L’enjeu est d’intéresser le grand public au sort du lynx. C’est en effet un sujet d’intérêt général. Sa disparition ou son maintien est un cas concret de protection de la diversité biologique. Concept majeur que l’humanité se doit de prendre en compte autant pour sa propre survie que pour sa dignité. Vivre ou sans le lynx revient en fait à se demander quelle nature nous voulons et quel degré de « sauvage » nous sommes prêt à accepter  dans notre société de « contrôleur en chef ». Cela rejoint la réflexion de l’artiste suisse Robert Hainard selon lequel : « Le degré de civilisation de mesure à la quantité de nature sauvage que l’homme aura réussi à préserver ». Si l’on est capable de vivre avec un prédateur comme le lynx –c’est aussi valable l’ours et le loup- cela signifie qu’il est un indicateur de la faculté humaine a être moins totalitaire dans la domination de la nature. La part de liberté laissée aux grands prédateurs reflétera notre capacité à accepter la nature telle qu’elle doit être, sauvage et non contrôlée. Il faut que pour cela nous changions de valeur et adoptions une éthique de la nature fondée sur le respect. « Un tel déplacement de valeurs peut s’opérer en réévaluant ce qui est artificiel, domestique et confiné à l’aune de ce qui est naturel sauvage et libre » disait Aldo Léopold, forestier américain fondateur de l’écologie profonde.
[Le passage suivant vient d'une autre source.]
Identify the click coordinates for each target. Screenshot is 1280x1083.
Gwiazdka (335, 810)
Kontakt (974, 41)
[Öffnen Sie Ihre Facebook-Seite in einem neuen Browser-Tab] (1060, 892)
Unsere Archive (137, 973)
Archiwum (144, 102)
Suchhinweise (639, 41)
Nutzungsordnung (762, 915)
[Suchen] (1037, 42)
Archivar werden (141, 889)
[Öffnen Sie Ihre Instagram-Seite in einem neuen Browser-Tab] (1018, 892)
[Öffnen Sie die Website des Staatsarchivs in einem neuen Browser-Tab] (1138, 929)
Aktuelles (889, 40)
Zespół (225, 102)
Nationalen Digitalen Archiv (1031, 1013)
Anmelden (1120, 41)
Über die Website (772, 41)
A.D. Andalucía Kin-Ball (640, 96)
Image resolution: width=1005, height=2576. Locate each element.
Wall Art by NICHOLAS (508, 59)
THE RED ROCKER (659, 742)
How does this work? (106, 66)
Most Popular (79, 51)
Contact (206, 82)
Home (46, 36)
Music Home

Le sort du lynx est aux mains de scientifiques et de techniciens qui l’étudient et gèrent son impact sur les activités humaines. En dépit de cet accaparement par les spécialistes le lynx est un sujet qui concerne néanmoins chaque citoyen car sa présence peut impliquer des contraintes pour la société. Pour savoir si ces contraintes sont bien acceptées, un débat public est indispensable. La survie du lynx à l’état sauvage implique notamment que les massifs forestiers où il vit soient gérés en conséquence. Le lynx devient ainsi un élément de l’aménagement du territoire, sa présence ayant une influence en matière de transport, d’économie rurale, de tourisme et d’urbanisation.